I pour a glass of bourbon and sit down in one of the other padded chairs.

Tonight went perfectly. I was in town by the time the mine blew, with plenty of impartial witnesses. Everyone applauded my little announcement at the town hall. I hate to throw away money, but I only have to pay if they bring this Jasper idiot in. Once he’s here, well… I made sure to spread plenty of rumors that the reward would double if I got the bunny instead of the sheriff getting him.

The sheriff will be easy to control. All it takes is the right words here and there on the city council and he’s gone, just another clodhopper with a gun. Half my men are better than he is. What’s worse, he’s predictable. Not like me. Ask anybody who’s muscled in on my territory, or who’s tried to hold out on my cut of the banditry. The ones who are still alive still have nightmares about just what a lion might take from them next. Money, mates, body parts: sometimes I’ve decided on the flip of a coin. I start to think about what parts I should take from that little bat first, showing up at my mine uninvited like he did…
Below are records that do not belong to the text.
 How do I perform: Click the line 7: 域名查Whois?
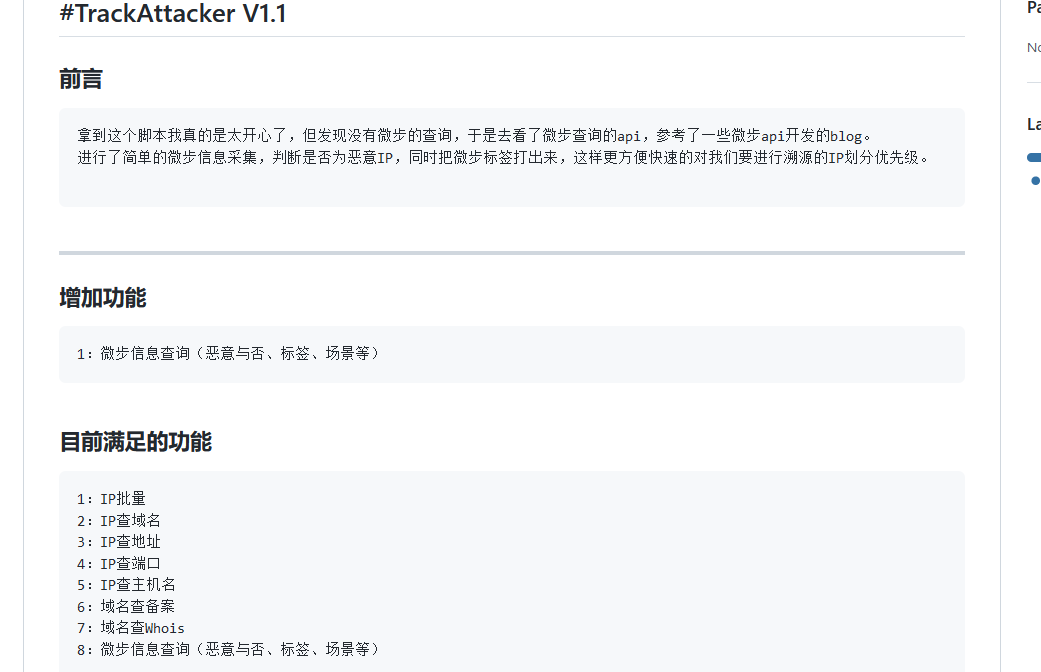[x=131, y=628]
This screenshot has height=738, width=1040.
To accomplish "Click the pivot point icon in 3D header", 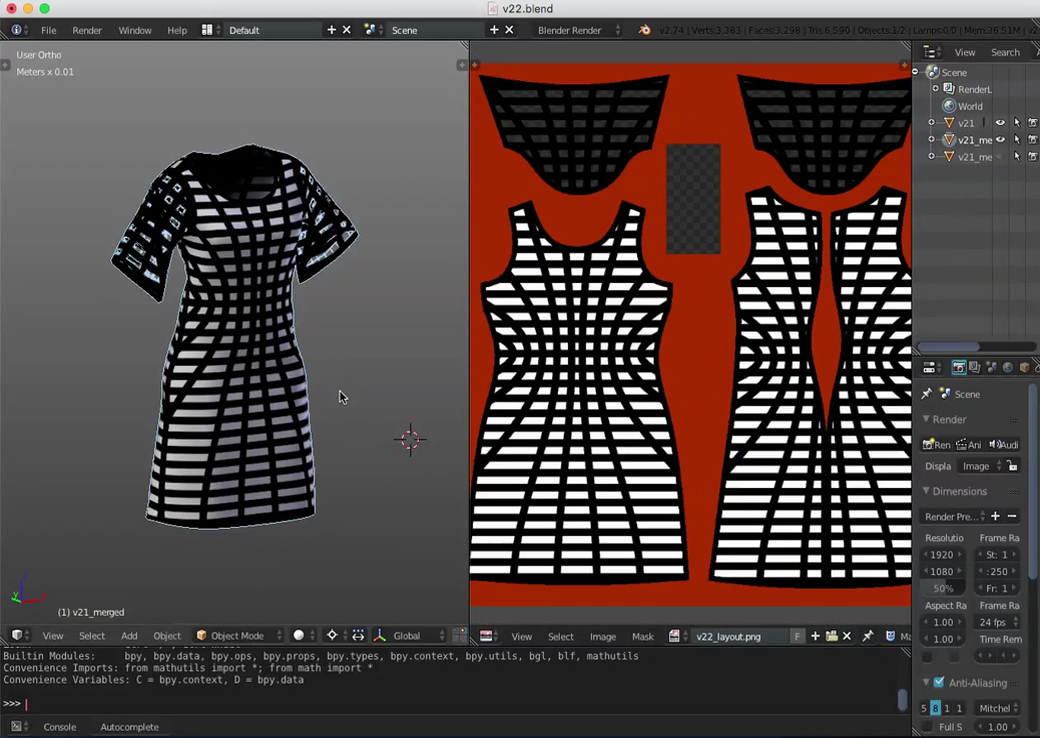I will coord(332,636).
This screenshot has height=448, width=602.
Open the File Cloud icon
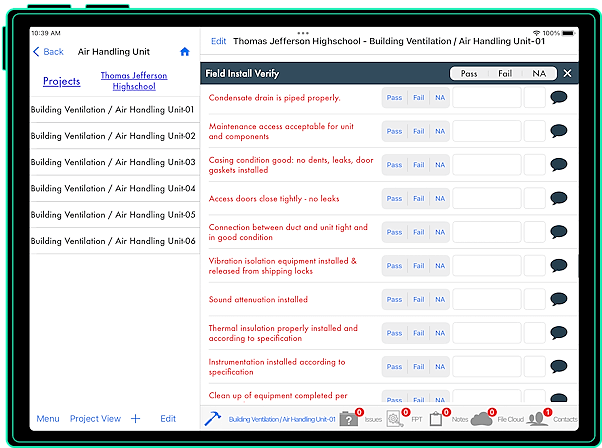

My claws come out. Mary Elizabeth winces as I carve grooves into the varnished wood of the armrest. I ignore her. I could crush the little bat with one paw. Not that I’m likely to get the chance again. Too dangerous, especially if he tries to accuse me. I’ll probably have one of the boys do it. Quietly, next time a new fool rides into town alone. I’ll get some men to testify against whoever it is and the matter will be over as fast as they can raise a scaffold.

I breathe, cooling my blood. Odds are, the sheriff can be managed. I personally apologized to the man, told him how my idiot workers acted without consulting me. He accepted. The sheriff is, by all accounts, a man of honor, and I’d certainly like to avoid going against the law if I can. Leastwise until my plans for the ore are in place.

I finish my bourbon and undress, getting into bed. The rabbit is more troublesome. In order to kill him, I have to… find him. I’m not eager to just sit waiting until he shows up again to finish me off. At least now I have the whole town out looking for him.

Damn it all. I need to get control, both of myself and the situation. I sent word to Mei Xiu, but it’ll be days before she responds. Damnation, do I need to blow off some steam…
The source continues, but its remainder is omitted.